-- BEGIN Excerpt to read --

Data dependent Early Fragment Rejection on nVidia FX (NV3X) hardware (Impossible?)

I’m trying to implemenent GPU raytracer on FX 5950U hardware. For performance it is crucial to reject selected fragments early before they get into fragment processing.
Selection is made by computing value in fragment program in previous pass(es). Some papers call it “computation mask”. And this mask is computed in GPU. That is why I call it “data dependent”.

nVidia claims they support early-z culling, early stencil rejection, etc. etc.

That is true, but seems to be true only for not data depended case (eg. stencil shadowing, where z writes are done only by rendering primitives sent from app).

On the other hand, it seems that ATI (Radeon 9800) supports data dependent case.

There were discussions on this topic in the past at shadertech.com , gpgpu.org or OpenGL.org .

Also some GPGPU papers refer to this feature:
Purcell ,
Chan&Durand and others.

But nobody is able to give a clear answer. Is it possible to configure OpenGL machine to do data dependent early fragment rejection somehow on NV38 hardware ?

There are some very expensive workarounds:
<a href=“http://www.shadertech.com/forums/viewtopic.php?t=2044” target=“_blank”>by Warlock using readback to CPU and rendering to depth using GL_POINTS
</a> or by me doing this idea using VBO/PBO

Would be nice if some independent nvidia guru clarify that it is not possible to do data dependent fragment rejection on FX hardware more effectively.

I don’t expect nvidia guys to do so, because they would also say “our FX class GPUs are not suitable for many GPGPU tasks, because of lack of this feature, ATI beats us here”.

Yes, that is in fact true!

There is no way to implement data-dependent early-z on the GeForce FX. If you write data-dependent z-values with the GeForce FX, early-z gets disabled until the depth-buffer is cleared.

Some people told me that the problem persists with the GeForce 6 (i don’t have a GeForce 6 yet to try it out).

  • Klaus
    BTW: ATI also supports data-dependent early-stencil tests - very nice …

I was under the impression that the same is true for ATI cards. Or was it only hierZ that gets disabled?

There is no way to implement data-dependent early-z on the GeForce FX. If you write data-dependent z-values with the GeForce FX, early-z gets disabled until the depth-buffer is cleared.
Note that this is not a problem; this is a basic fact of any early-z check architecture.

With early-z checks, these checks happen before the fragment program. If the fragment program is going to change the outcome of the test (by changing the depth value), then the test clearly must happen after the fragment program. Otherwise, you may cull fragments that shouldn’t be culled based on the results of the fragment program operation.

There is no way to do early-z checks if the fragment program changes the z-depth.

-- END Excerpt to read --
-- BEGIN Dataset excerpts --

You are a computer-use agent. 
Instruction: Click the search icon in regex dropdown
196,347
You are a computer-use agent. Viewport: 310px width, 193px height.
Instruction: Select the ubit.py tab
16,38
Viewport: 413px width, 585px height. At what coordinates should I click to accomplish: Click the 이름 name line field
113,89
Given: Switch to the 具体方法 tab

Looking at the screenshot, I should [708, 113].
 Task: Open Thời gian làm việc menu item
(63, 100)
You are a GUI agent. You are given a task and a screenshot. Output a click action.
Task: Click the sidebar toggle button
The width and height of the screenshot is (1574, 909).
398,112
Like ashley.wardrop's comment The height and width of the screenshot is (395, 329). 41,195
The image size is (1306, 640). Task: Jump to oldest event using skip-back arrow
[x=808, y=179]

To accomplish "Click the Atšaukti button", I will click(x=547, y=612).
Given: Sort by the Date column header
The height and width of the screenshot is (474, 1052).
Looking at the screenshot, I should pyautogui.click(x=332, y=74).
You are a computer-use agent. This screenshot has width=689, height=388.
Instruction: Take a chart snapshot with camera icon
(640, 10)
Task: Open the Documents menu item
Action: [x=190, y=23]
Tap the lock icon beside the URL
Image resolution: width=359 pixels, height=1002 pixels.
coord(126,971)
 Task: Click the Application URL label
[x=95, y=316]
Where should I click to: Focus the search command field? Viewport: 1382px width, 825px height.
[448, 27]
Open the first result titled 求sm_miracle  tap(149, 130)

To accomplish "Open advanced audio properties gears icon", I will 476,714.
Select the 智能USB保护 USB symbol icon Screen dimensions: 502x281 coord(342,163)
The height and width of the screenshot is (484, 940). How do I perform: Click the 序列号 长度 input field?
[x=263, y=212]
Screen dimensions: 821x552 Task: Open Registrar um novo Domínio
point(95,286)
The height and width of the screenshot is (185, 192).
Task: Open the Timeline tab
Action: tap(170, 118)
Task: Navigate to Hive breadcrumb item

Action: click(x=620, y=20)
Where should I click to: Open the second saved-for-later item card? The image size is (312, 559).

-- END Dataset excerpts --

» Tasks to complete:
1: Answer these questions about the forum thread on early fragment rejection:
(a) On what hardware is the GPU raytracer being implemented?
(b) Which ATI card is said to support the data dependent case?
(c) What happens to early-z on the GeForce FX when data-dependent z-values are written?
2: Write the next reply in the forum thread on early fragment rejection, picking up after its final sentence.
These items have nothing to do with the forum thread.

» Outputs by task:
1:
(a) FX 5950U hardware
(b) Radeon 9800
(c) It gets disabled until the depth-buffer is cleared.

2:
Korval:
I’m sorry, but you mess this topic a little. We are not talking about depth replacing fragment program which wants to utilize early-z culling. This is not possible in priciple and I hope we all agree on it. You are absolutely right at this point.

I’m talking about two subsequent passes.

In first pass: FP#1 is computing state of pixel and writes it as one from predefined values into the Z buffer (if i have for example three states, so I can write Z=0, Z=0.5 or Z=1.0 to distiguish them). Yes, this program does depth replacement and no early-z culling is expected to be performed. This pass is cheap so i’m happy.

In second pass: FP#2 is computing some expensive computation (eg. tracing ray). This program does not depth replacement, alpha test, texkill or so. This program just intensively computes and writes result into output color register. I want to cull all fragments that are not marked by previous pass to save computational power. Computation is expensive so I want to cull as many fragments as possible before reaching fragment processor.

This is possible on ATI and not possible on nVidia according to my information. See links I have posted for more details in previous threads.

If the fragment program is going to change the outcome of the test (by changing the depth value), then the test clearly must happen after the fragment program.

That’s obvious - however, nobody was talking about changing the depth value in a fragment program.

Applications with a lot of semi-transparent compositing operations can greatly benefit from terminating further processing of individual pixels by writing z-values in an intermediate pass. The z-value is not changed in this intermediate pass.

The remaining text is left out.